Have you ever really listened to the things you say to yourself about yourself? If you have, on a scale of 1-10, how would you rate your level of kindness?
Self-talk is a BIG subject, but when it comes to changing it, some of the most common approaches that come up in conversations and Google searches are writing, listening to, and/or saying affirmations.
While those general concepts are great, for a variety of reasons many people find themselves frustrated and feeling like they work for everyone except them. If you find yourself in that struggle, give these affirmation approaches a try:
Approach 1: Define/figure out a feeling, quality, behavior, goal that’s closer to where you are right now and affirm that instead of the BIG goal that you want. Even if that means affirming the next steps that you're taking towards the BIG thing.
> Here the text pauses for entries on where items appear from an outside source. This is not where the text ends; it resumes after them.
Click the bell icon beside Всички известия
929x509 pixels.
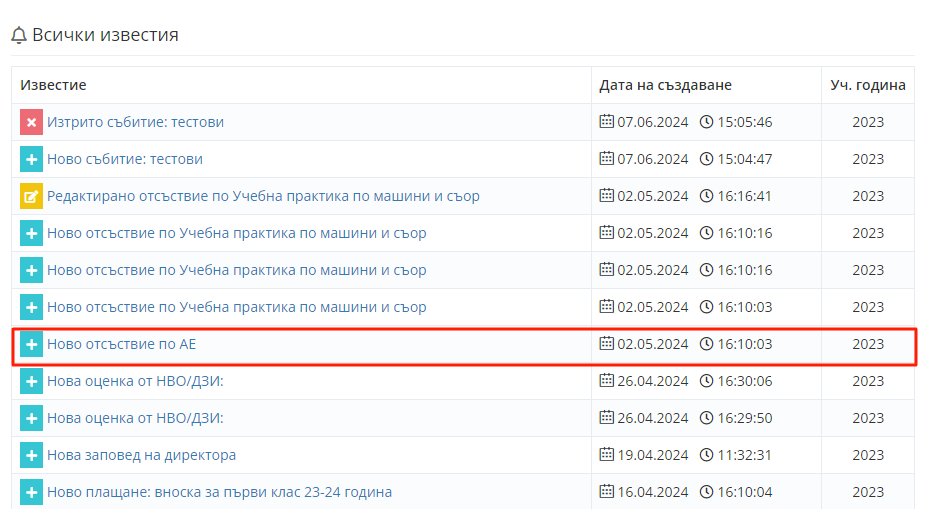(19, 35)
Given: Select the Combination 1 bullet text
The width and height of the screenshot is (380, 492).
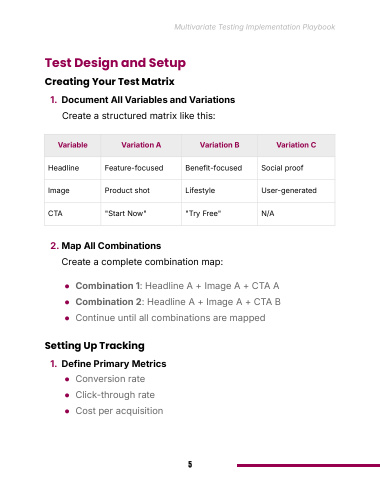Looking at the screenshot, I should point(177,286).
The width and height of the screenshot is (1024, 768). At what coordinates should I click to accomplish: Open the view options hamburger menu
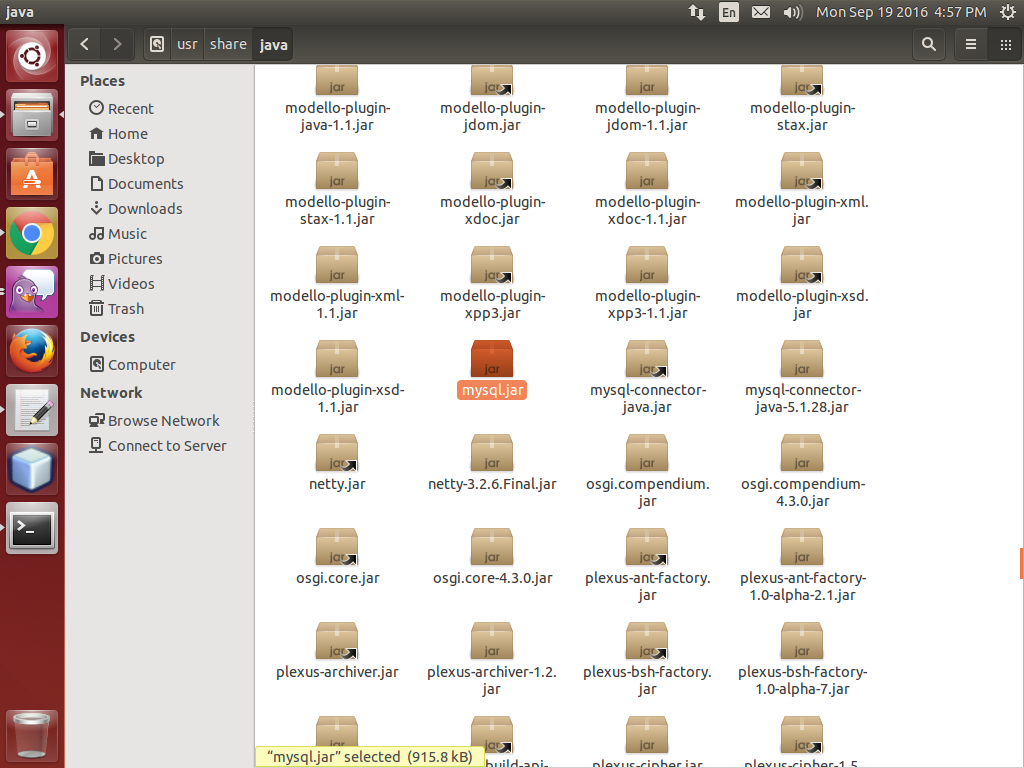pos(969,44)
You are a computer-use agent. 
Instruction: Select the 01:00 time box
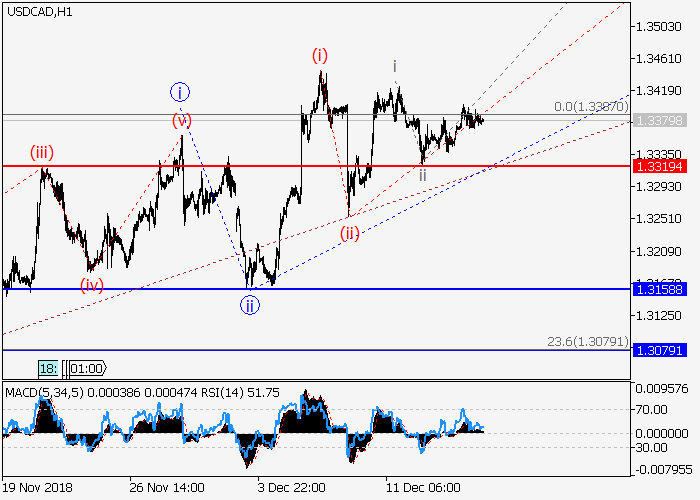[86, 369]
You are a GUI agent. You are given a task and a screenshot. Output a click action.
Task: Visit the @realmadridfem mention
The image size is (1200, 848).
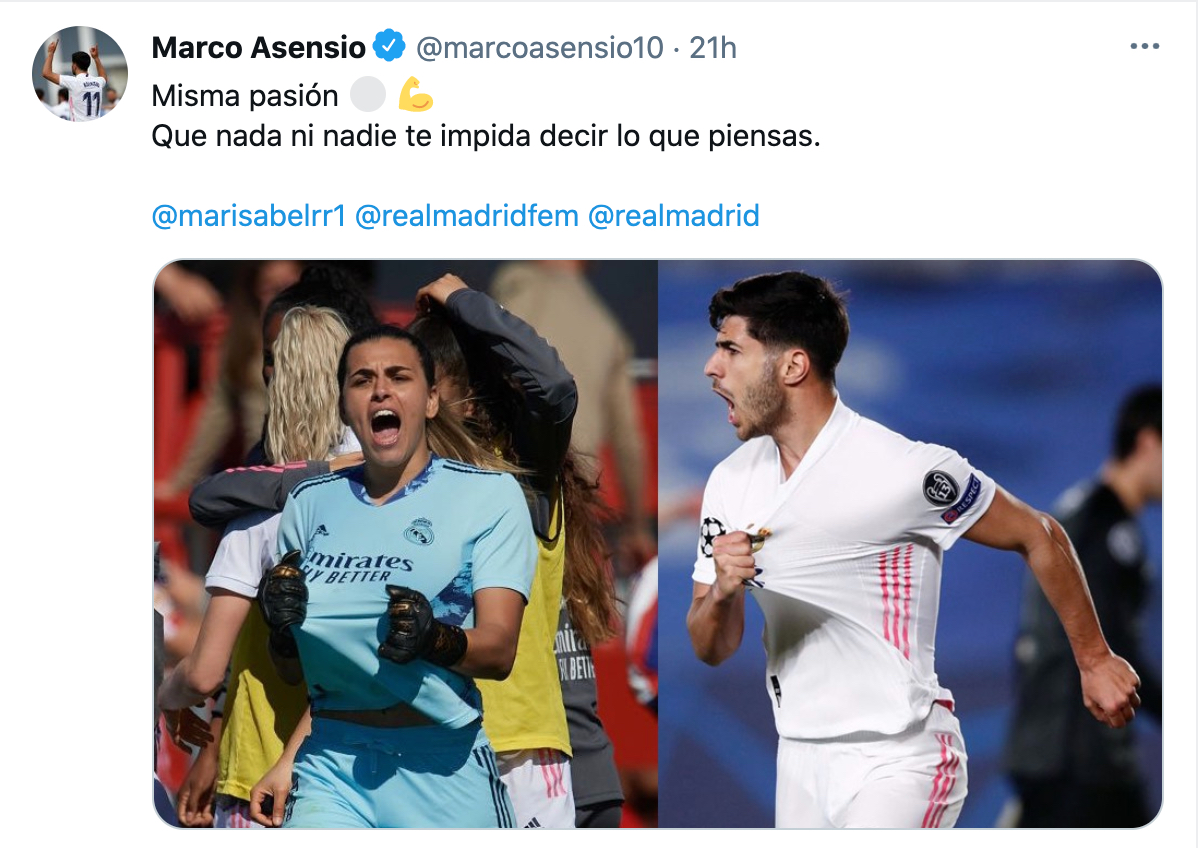pyautogui.click(x=467, y=215)
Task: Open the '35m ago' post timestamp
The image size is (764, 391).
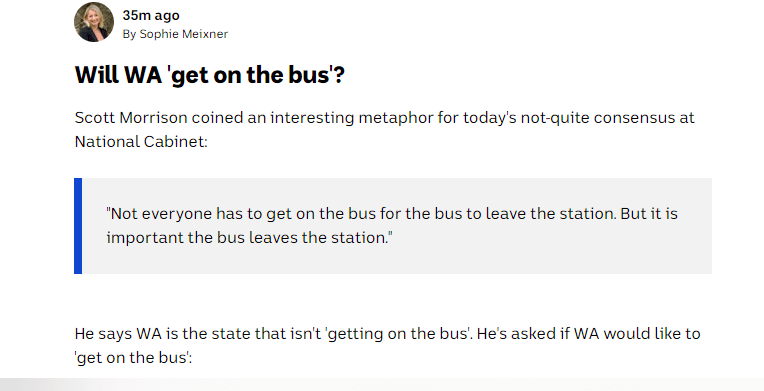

So often, what we really really want feels so far from where we are in the moment that it can feel virtually impossible to attain. If your current affirmation is along the lines of, “I love myself completely,” but you're having a hard time believing it because most of your self talk and beliefs send a message of unworthiness or doubt - switch it up! Try saying and thinking something along the lines of, “I am friendly to myself.”
Being friendlier to yourself is a much easier ask because it doesn't seem as lofty. Plus, throughout life, most people have had to be friendly to someone (or many "ones") who they don't necessarily gel with. The smaller gap of leaning into friendliness over unbridled love (coupled with previous life experiences) makes being friendly to yourself more attainable and manageable.
Approach 2: Use affirmations and phrases that start with “I’m the kind of person who…”
Anytime you do things or have experiences that are in alignment with this statement, tell yourself: “Oh, that’s normal for me!” or “That’s normal for me because I’m the kind of person who ____.” It doesn't matter if the situation is big or small. By affirming yourself in this way, your brain starts to notice all the times that support your statement. That support is how you start to prove yourself right, that you are that type of person because it becomes a self-fulfilling mantra.
But, what about when you do something or have an experience that’s not in alignment with who you want to be? Instead of beating yourself up and thinking, "I knew this would happen" or "I don't know why I bother" - switch it up! Tell yourself, “Oh, that’s weird. That’s really out of character for me.” Doing this affirms the version of you that you're becoming no matter how you feel in the moment.
Approach 3: Create "IF"firmations instead.
Simply adding “what if” in front of your affirmations opens up space in your mind to see it as attainable for you vs shutting it down because it seems impossible to achieve.
Our minds LOVE to be right - especially when it comes to framing who we are. The kicker is, our minds need proof to believe what we feel about ourselves. Adding "what if" into the mix allows your mind to reframe what is possible in a way that proves that "this" is who you are and who you are becoming.
By approaching self affirmations in these ways, you’re giving yourself not only more manageable ways to success (approaches 1 & 3), but evidence that you are in fact the person you want to be, right now (approach 2).